判定最理想的折射率及薄膜的厚度當玻璃的折射率為1.5,運作550nm的波長於真空中。

我怕翻錯,所以將原文複製如下:

Assuming normal incidence, show that it is possible to eliminate the reflection of light of one wavelength leaving air and entering a glass plate of reflective index ng by coating the surface with a film of dielectric whose thickness is λ/4, whereλ is the wavelength of the light in the film. Explain the significance of this particular thickness.

(Hint: set-up 4 waves, incident, forward in film, backward in film and transmitted in glass.

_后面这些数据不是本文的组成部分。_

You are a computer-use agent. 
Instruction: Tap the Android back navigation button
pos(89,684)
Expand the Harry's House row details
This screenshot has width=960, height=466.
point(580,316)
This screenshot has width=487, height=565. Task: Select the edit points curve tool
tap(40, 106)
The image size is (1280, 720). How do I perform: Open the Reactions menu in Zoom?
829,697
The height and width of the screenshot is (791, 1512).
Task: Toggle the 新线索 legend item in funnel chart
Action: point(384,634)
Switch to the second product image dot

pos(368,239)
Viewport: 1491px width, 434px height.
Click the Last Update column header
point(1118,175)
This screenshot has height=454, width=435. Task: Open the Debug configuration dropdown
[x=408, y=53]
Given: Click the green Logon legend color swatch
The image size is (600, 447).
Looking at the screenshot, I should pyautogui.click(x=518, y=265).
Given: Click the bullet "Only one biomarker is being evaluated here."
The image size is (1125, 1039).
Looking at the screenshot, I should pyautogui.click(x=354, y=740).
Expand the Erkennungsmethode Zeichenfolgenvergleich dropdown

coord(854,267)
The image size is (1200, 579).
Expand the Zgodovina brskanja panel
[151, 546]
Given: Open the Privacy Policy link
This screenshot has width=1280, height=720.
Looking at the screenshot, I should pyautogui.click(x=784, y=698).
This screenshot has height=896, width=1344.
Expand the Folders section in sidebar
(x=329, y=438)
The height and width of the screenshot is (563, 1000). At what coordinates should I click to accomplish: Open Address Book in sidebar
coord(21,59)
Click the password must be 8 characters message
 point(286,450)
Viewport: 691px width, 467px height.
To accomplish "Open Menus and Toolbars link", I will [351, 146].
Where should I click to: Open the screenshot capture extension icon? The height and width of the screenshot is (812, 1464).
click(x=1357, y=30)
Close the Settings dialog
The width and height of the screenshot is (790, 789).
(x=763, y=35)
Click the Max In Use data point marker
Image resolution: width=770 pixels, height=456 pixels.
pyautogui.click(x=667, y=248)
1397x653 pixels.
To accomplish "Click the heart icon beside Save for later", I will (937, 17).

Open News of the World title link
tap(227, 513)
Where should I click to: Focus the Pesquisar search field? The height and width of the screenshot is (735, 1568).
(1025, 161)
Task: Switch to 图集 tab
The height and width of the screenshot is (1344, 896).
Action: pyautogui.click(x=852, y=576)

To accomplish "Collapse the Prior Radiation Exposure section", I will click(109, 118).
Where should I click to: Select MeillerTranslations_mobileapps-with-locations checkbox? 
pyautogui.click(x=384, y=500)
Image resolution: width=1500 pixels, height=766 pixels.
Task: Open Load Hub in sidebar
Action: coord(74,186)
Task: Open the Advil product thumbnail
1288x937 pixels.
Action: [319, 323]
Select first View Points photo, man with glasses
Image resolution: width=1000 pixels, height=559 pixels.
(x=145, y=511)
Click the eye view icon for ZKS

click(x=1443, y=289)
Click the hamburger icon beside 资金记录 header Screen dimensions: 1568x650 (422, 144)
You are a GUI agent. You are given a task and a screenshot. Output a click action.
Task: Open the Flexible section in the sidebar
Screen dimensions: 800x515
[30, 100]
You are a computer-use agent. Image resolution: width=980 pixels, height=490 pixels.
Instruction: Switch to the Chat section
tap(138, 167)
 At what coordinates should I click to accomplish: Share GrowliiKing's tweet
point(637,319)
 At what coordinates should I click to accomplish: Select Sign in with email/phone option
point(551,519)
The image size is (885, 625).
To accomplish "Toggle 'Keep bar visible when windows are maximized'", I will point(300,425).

Consider carefully phase changes with the film.)

Determine the optimal refractive index and thickness of the film to be applied of a glass of refractive index 1.5, when operating at a wavelength in vacuo of 550 nm.

Update:

如果可以的話,請至我的發問區看看,還有一些疑問,萬分感謝!

Update 2:

我知道有點長,20點好像很小,不過我還有其他一些很簡單的問題,也都是20點,有些還滿好玩的!

1 Answer

Rating
  • Anonymous
    1 decade ago
    Favorite Answer

    請見下圖:

    圖片參考:http://i117.photobucket.com/albums/o61/billy_hywun...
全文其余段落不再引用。